My second hoover is a more selective vehicle. Whereas my first vehicle will remove anything in its path, animal, vegetable or mineral, my second vehicle has an alert sensitizing device. You know those times - well most times - when you go out shopping for washing powder, loo rolls and Breakfast cereal, and, just to get you through to the checkout, you slip a 'something special' into your trolley. It might be a small piece of special cheese, a packet of biscuits or a little bowl of olives. Whatever it is, it has your name on it and anyone touches it at their peril. You take it home. You have to pop out. You realize other people are in the house so you hide it at the back of the fridge behind the jam jars and the milk. Or you put it in a high up cupboard where only plates and bowls live. It matters not. By the time you come back through the door, that morsel of prosciutto you'd been thinking about for the last half hour will be midway between two slices of a doorstop sandwich. "This is great Mum," he says. I'd like to say i approve of his good sense of taste, instead I just feel bereft. Again. Could someone perhaps invent a biscuit tin with a false bottom where you could hide all the chocolate ones? Or a cupboard with a retro safe opening handle? I rather like that idea - three clicks to the left, two to the right...
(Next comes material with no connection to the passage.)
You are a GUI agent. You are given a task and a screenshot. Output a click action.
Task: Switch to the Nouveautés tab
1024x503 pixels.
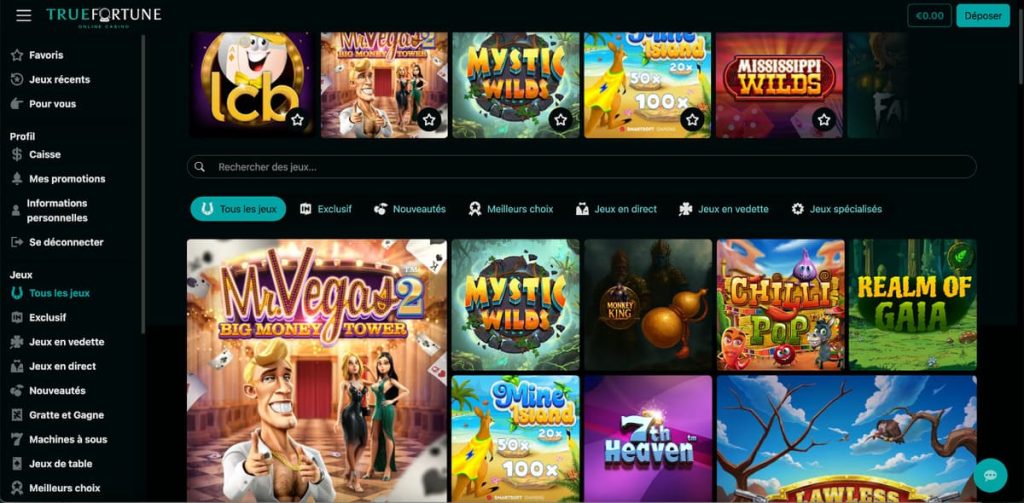point(409,209)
I am making Kuku - an Iranian omelette with saffron, from Sam and Sam Clark's "Moro East". I must remember to freeze the rest of the pine nuts. I tend to leave them in the cupboard and they always look a bit rancid next time i come to need some. I'm not as good as i'd like to be at using up leftovers. I had this dilemma at Christmas. I was making Delia's Christmas pudding, as I've done religiously for the past however many years it is. Waitrose decided to produce a kit to make Delia's Christmas pudding, with everything weighed out. Then a little time went by and the kit was reduced in price. I went into the shop to buy exactly the same ingredients in the box and yet i couldn't somehow bring myself to pick up the kit instead, even though it was probably considerably cheaper.
You make a wonderful sounding herb butter with blue cheese and dijon mustard. It's a shame that you find chard a disappointing accompaniment. I used to grow lots of it in my garden in Cornwall. I think i was always somehow amazed that i could get something to grow that we could actually eat. My results with carrots were less than impressive.